But, I know when the whole SS thing was the flavor of the day there were discussions about what the actual return on the monies was and it seems like it was 3 or 4% (I'm about 99% certain it was 3)...

The only reason I'm relatively certain of it is when I heard / read those numbers I remember making the comment to my wife that just allowing us to decide how those monies are invested I could easily (with no risk) get better than the 3%. Now, when you (in the general sense) start discussing stock market and seeing 9-12% then there is risk but a person could get 4-4.5 with their eyes closed...

What would that mean in real numbers as to extending the lifespan of SS? All I know is that at the current rate I'll be luckier than if there is any SS there when I retire. I'm 32. Let's put it this way - I'm putting into my 401k assuming there won't...

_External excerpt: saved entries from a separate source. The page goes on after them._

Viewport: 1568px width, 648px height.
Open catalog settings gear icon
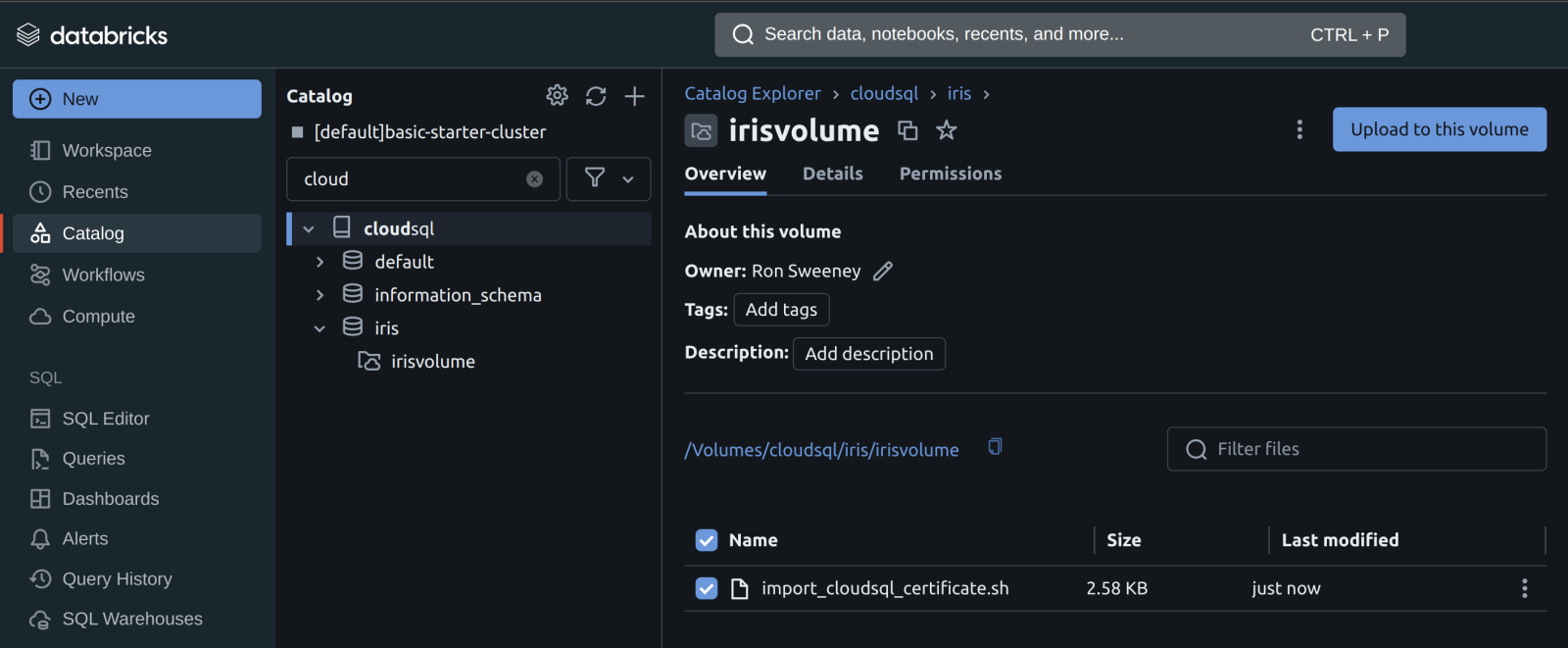click(557, 95)
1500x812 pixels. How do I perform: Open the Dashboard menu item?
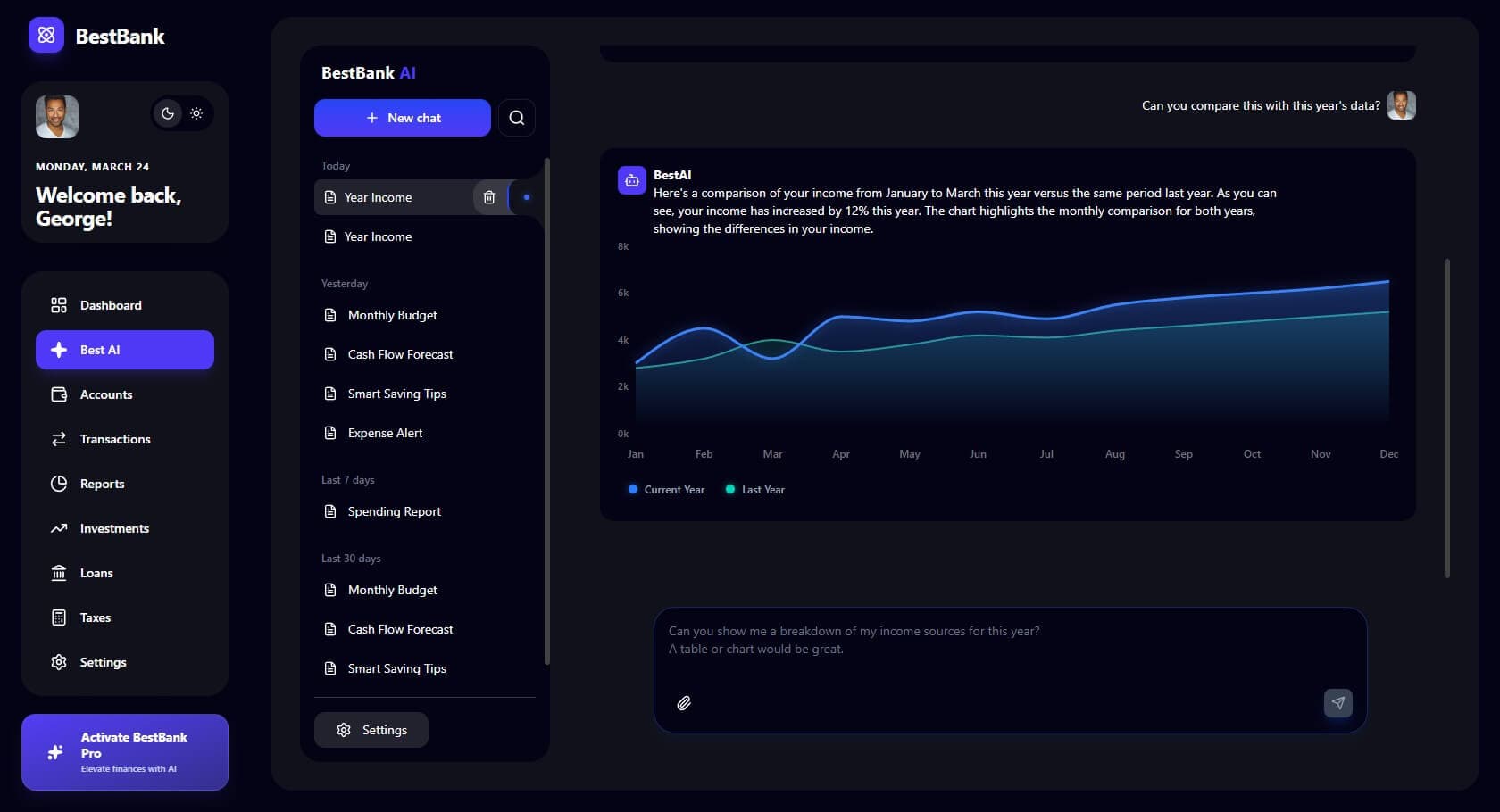(111, 305)
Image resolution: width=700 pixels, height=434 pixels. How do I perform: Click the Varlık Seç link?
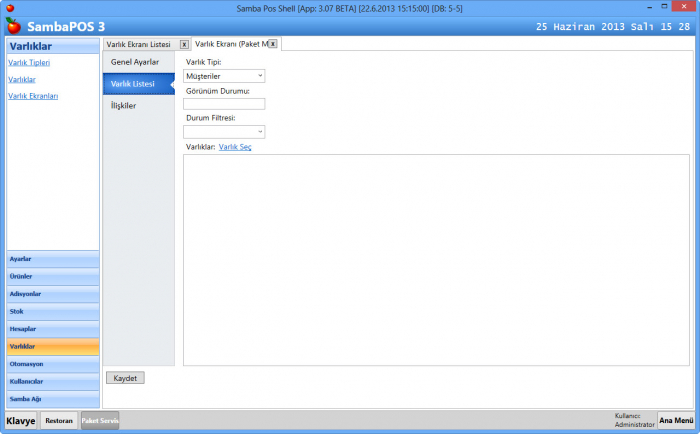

But, I guess we're digressing from the original topic!!![/quote]

Looks like we're both in the ballpark:

[url="http://en.wikipedia.org/wiki/Social_Security_Trust_Fund"]Via Wikipedia:[/url]
[quote]These [Trust Fund] balances are available to finance future benefit payments and other Trust Fund expenditures – but only in a bookkeeping sense.... They do not consist of real economic assets that can be drawn down in the future to fund benefits. Instead, they are claims on the Treasury that, when redeemed, will have to be financed by raising taxes, borrowing from the public, or reducing benefits or other expenditures. The existence of large Trust Fund balances, therefore, does not, by itself, have any impact on the Government’s ability to pay benefits. (from FY 2000 Budget, Analytical Perspectives, p. 337)[/quote]

[url="http://www.ssa.gov/OACT/ProgData/fundFAQ.html"]And, via SS site, see Q2.[/url]

The purpose of SS is not to maximize return for individuals, it wasn't conceived that way. It promotes the General Welfare, consistent with the Constitution. In other words, its function is to ensure that the older segment of our population is not left without some minimum means to meet basic needs, as was the case previous to the Great Depression.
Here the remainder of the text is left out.